#### Aim of the task:
Within the records, find every line that includes the word "computer" and copy it.

#### Saved data entries:
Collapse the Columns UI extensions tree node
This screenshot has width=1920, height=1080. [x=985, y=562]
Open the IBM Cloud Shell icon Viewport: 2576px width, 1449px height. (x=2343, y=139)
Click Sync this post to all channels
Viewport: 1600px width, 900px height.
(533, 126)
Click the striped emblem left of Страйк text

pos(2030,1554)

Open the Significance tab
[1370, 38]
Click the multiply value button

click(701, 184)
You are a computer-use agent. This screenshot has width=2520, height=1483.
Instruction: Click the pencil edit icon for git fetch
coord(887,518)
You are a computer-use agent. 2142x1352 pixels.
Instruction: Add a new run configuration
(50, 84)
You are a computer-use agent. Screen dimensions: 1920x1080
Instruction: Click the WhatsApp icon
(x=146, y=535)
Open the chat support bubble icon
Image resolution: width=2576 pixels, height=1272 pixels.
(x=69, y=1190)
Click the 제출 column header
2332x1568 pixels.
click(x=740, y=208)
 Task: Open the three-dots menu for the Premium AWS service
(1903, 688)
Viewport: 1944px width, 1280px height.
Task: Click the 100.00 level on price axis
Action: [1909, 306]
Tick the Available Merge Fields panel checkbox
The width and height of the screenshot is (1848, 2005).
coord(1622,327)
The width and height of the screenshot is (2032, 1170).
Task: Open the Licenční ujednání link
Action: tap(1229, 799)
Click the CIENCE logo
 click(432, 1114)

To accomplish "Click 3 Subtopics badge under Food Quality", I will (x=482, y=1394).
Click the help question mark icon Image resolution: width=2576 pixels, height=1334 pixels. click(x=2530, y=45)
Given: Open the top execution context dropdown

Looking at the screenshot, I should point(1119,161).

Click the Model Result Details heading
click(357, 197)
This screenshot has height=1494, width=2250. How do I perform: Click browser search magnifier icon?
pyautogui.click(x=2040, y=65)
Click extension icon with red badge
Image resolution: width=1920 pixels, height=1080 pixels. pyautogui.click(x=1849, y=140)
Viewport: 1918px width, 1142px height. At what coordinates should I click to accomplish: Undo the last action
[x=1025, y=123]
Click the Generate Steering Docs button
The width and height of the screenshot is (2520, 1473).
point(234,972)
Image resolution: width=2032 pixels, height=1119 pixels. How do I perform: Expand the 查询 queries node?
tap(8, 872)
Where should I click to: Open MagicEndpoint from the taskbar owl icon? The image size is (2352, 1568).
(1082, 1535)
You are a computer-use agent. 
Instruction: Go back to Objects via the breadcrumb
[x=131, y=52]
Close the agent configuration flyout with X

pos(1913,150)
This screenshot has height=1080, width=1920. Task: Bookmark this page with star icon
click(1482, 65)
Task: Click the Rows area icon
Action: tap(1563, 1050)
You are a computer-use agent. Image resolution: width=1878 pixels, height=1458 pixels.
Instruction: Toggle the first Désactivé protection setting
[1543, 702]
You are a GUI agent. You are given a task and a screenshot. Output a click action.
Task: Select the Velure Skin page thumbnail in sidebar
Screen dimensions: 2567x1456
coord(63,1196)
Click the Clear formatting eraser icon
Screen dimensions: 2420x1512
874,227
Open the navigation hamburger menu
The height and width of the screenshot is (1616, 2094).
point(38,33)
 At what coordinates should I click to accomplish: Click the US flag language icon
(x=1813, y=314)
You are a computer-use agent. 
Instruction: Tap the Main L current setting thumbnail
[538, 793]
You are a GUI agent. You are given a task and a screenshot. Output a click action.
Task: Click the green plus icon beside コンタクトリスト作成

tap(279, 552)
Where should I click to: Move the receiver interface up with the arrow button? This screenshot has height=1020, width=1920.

#### Your response:
You are a computer-use agent. This screenshot has width=2520, height=1483.
You are a computer-use agent. 2142x1352 pixels.
You are a computer-use agent. Screen dimensions: 1920x1080
You are a computer-use agent. 
You are a computer-use agent. Image resolution: width=1878 pixels, height=1458 pixels.
You are a computer-use agent. 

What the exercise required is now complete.